The assignment shall effectually vest the benefit of the invention and patent in the Secretary of State for the time being, on behalf of Her Majesty, and all covenants and agreements therein contained for keeping the invention secret and otherwise shall be valid and effectual (notwithstanding any want of valuable consideration), and may be enforced accordingly by the Secretary for State for the time being.

Senator Harney:

– The draftsman has missed the whole point.

Senator DRAKE:

– I think we had better postpone the clause and refer it to the draftsman.
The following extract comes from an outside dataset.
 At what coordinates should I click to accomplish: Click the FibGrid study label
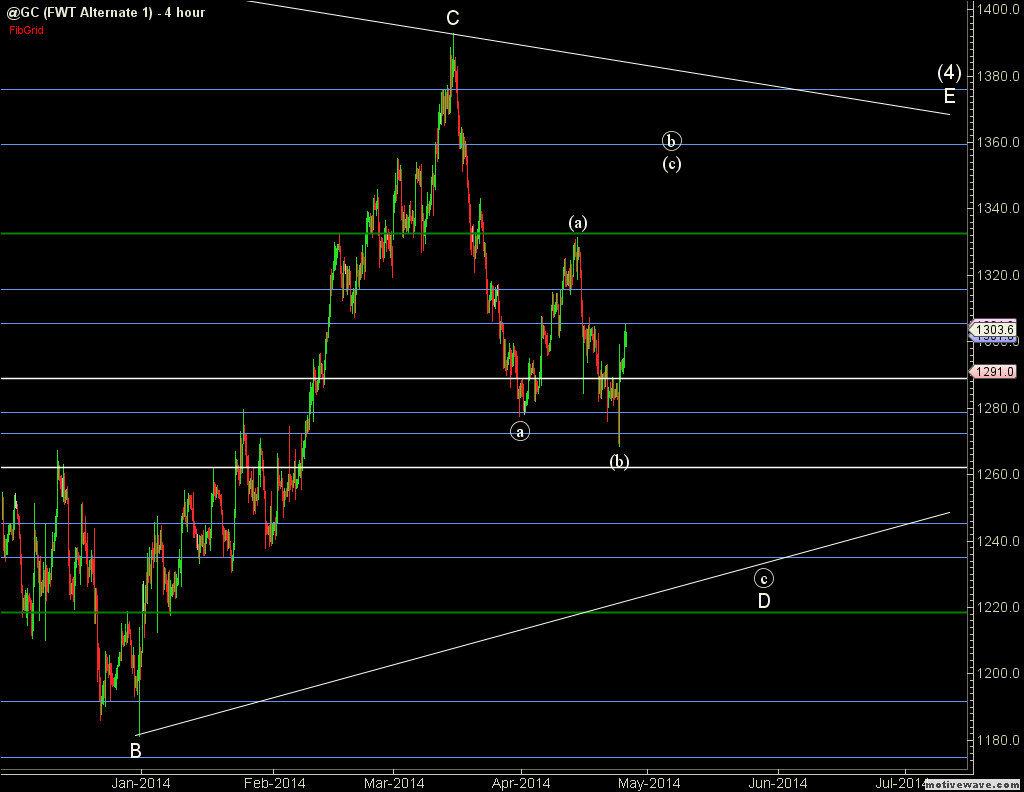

Amendment, by leave, withdrawn.

Clause postponed.

Clauses 92 to 96 postponed.

Part VIII. - Patent Attorneys.

Senator MATHESON (Western Australia.) - When the second reading was being debated, the question was raised as to whether the word “ attorneys “ in the heading to Part VIII., should not be omitted with a view of inserting the word “agents” which is the ordinary term. The matter does not require much discussion, but I would observe that the word “ attorney “ carries with it the insinuation that the agent is connected with the law. In this case it is not intended that the attorney shall be a legal gentleman. I move -

That the word “attorneys” be omitted with a view to insert in lieu thereof the word “agents.”

Senator DRAKE:

– The word “agent” is very vague indeed. It signifies a man who acts for another, and who possesses no particular skill or qualification in connexion with his work. There are land agents and house agents who may be skilful in their business, but whose work requires no particular qualification. Here we are making a departure. We want the patent attorneys to be persons having special skill in connexion with patents. They will not necessarily be members of the legal profession, except in regard to the Patents law ; but we want it to be understood that they are not ordinary agents, but persons possessed of ability in connexion with this business. When we are accustomed to the term patentattorneys, it will seem quite as appropriate as the term “ patent agents.”

Senator Harney:

– One would think that before a man can be a patent attorney he has to be an attorney.

Senator DRAKE:

– A patent attorney has to pass an examination, and show special skill ; though if an agent has been acting as such for six months before the passing of this measure we will admit him without examination.

Senator De Largie:

– Is the term now used in any of the States?

Senator DRAKE:

– Ithink not; but that is only because the States have followed the same model, or one another. There is no particular ground for argument in that. The term “ attorneys “ gives the persons who pass the examination a somewhat higher status.

Senator Matheson:

– There is no relation between passing an examination and calling a man an attorney.

Senator DRAKE:

– I can see no good reason for objecting to the adoption of the term attorney.

Heading agreed to.

Amendment negatived.

Clause 97 -

Any person on passing the prescribed examination, and on paying to the Commissioner the prescribed fee may be registered by the Commissioner as a patent attorney.

Senator PULSFORD:
New South Wales

– I think it will be right for Parliament, instead of the Commissioner, to decide what the fee shall be. I suppose that the Commissioner will draft regulations prescribing the fee which attorneys shall pay; but there is no reason why Parliament should not fix the amount. I think the sum should be £1. I move -

That the words “the prescribed fee,” line 3, be omitted.

Amendment agreed to.

Senator DRAKE:
Protectionist

– I think that £1 is too low. I will consent to the fee being fixed at £5.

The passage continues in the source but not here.